For John Tarrant, the subject of this book, it was his teenage decision in 1950 to accept £1 for fighting in a local boxing match, unaware of the consequences. That seemingly simple act would result in him being branded a ‘professional sportsman’ and banned from all amateur sport for life, based on the strict codes of the time. When Tarrant tried to join Salford Harriers running club a few years later, having realised he was a terrible boxer but a talented runner, he was suddenly confronted with the full force of an establishment that refused to let him in. Given that most road races were run under amateur rules, he was effectively banned from participating in any running event. Just imagine. No London Marathon. No Great North Run. Even the Didcot 5 would be off-limits.

The Ghost Runner is the story of what happens when a relentlessly pig-headed man faces up to an unforgivably uncompromising and out-of-touch bureaucracy. Prevented from competing legitimately in marathons and other distance events, John Tarrant began ‘ghosting’ at races, turning up on a motorcycle in disguise at the last minute , then leaping off and joining the pack. Stewards would try and catch this man without a racing number, but he could always outrun them. The press loved him, and the moniker of ‘ghost runner’ stuck.
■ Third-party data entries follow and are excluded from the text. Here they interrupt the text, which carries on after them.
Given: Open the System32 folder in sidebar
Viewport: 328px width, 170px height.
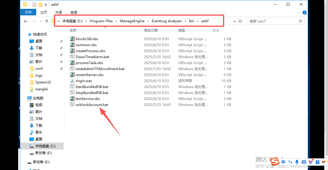Looking at the screenshot, I should point(43,82).
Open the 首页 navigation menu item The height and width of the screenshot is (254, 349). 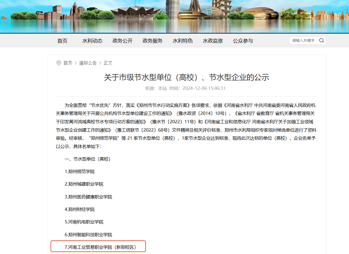[62, 41]
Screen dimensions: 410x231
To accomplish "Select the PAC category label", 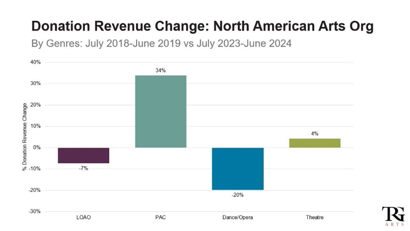I will 160,217.
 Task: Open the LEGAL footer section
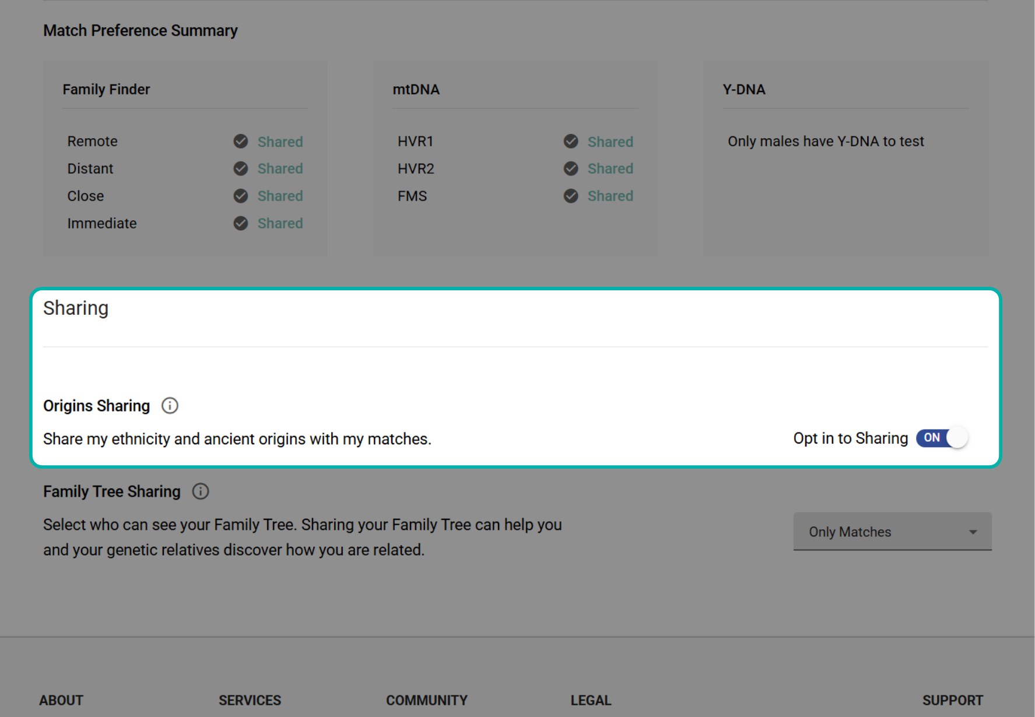tap(591, 700)
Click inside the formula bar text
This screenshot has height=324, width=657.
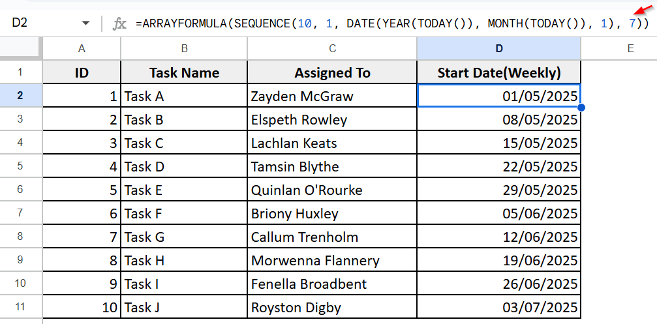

Tarrant is a difficult man to like. He behaved abominably to his long-suffering wife, virtually abandoning her and their young son in the pursuit of high mileage (he reached over 5000 miles a year eventually). He then literally abandoned them both for a couple of years later in life, when he emigrated to South Africa to pursue his dream of winning the Comrades ultramarathon. He was also lazy in relation to anything that wasn’t running and absolutely fixated to the point of madness on the Great Matter of his professional status, which he spent decades trying to overturn. On many occasions in the book he sounds like the dinner party guest from hell, and you wonder why anyone wanted to spend time in his company.

And yet despite the above, he was an easy man to admire. Born just before the Second World War, he was evacuated to a children’s home for seven years during the war, where he was brutalised by staff and spent most days in a state of misery. His mother died while he was there, and when his dad finally collected him in 1947, it was with a new wife in tow. His difficult personality therefore had understandable roots. His later passion for running is jaw-dropping in its intensity, and he would eventually set world records at the 40-mile and 100-mile distances. What is even more incredible is that he set those records on a track, which meant he had the mental control and stamina to spend up to 12 hours running in circles (400 laps!).

Tarrant’s story is a fascinating one, especially his time in apartheid-era South Africa, an experience which forced him – for once – to look critically at the world that was going on around him. However, I am sad to say that the part of the book I related to the most was the description of his bowel problems. Tarrant was a consistent sufferer of the ‘runner’s trots’ or ’gingerbread man’, which meant he was often forced to dive off into the bushes during races, sometimes forfeiting the lead in the process. I’ll freely admit it’s happened to me too, usually during a hard interval session. I once terrified the staff and patrons of the Spread Eagle pub by running straight into their bogs at 5:30 minute-mile pace in full lycra and sunglasses. I probably terrified their cleaners afterwards too.

The tragedy in Tarrant’s case is that his gastro-intestinal problems were probably caused by repeated exposure to asbestos during one of his many industrial jobs. His early death from cancer at the age of 42 was almost certainly caused by this. For my part, I can only blame the childhood diet of Monster Munch. Just say no, kids.